Herido en mi propio orgullo, no supe reflexionar. Me marché a trabajar lejos, para poderme olvidar.
Así pasaron dos años, sin dar señales de vida. Ya no pude aguantar más: quise saber de su vida.
Ella ya tenía novio, pero dijo que me amaba. Si una promesa le hacía, al momento lo dejaba.
Su propuesta me asustó, no quise nada prometer. Y desde aquel triste día, no la he vuelto a ver.

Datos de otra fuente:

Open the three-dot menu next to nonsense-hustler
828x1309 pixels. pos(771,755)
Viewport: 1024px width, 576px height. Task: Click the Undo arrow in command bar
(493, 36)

Su boca era tan hermosa, sus labios yo los endulzaba. Con un terrón de azúcar, y después los besaba.
En mi recuerdo se quedan esos besos especiales. No los volví a repetir, fueron besos inmortales.
Es de esos viejos amores que no logras olvidar. Le echas la culpa al destino, sin saber ya qué pensar.
Espero verla algún día, para pedirle perdón. Ella fue buena conmigo; yo, un poco cabezón.
Eran tiempos muy oscuros, una época muy dura. La familia interfería, si no estabas a su altura.
Esos amores se marchan como billetes perdidos. Quien logre encontrarlos luego, ¡qué gran suerte ha tenido!